* Start RAW RECORDS *

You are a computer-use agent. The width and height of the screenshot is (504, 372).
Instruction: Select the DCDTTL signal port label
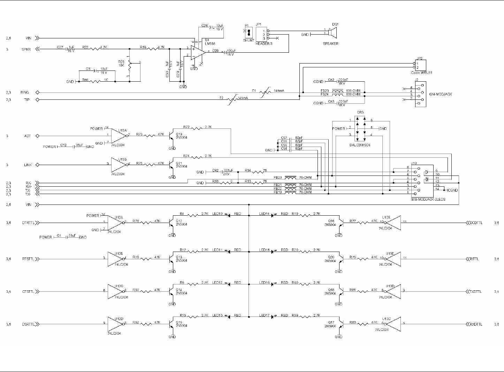(476, 223)
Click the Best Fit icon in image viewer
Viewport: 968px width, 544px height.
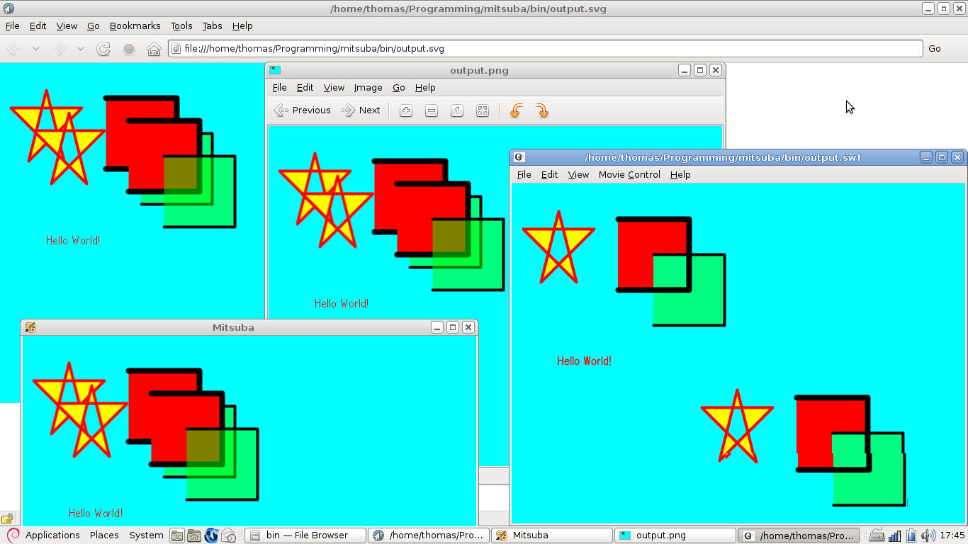483,111
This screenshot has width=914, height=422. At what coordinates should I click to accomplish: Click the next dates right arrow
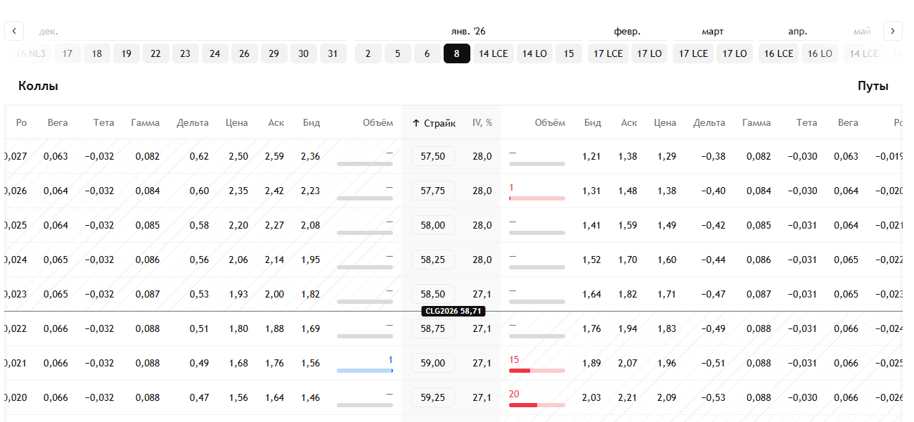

* End RAW RECORDS *

— GIVEN REQUEST —
Count the lines in the rows above that contain the string "Click". Give only the number.

— RESPONSE BELOW —
2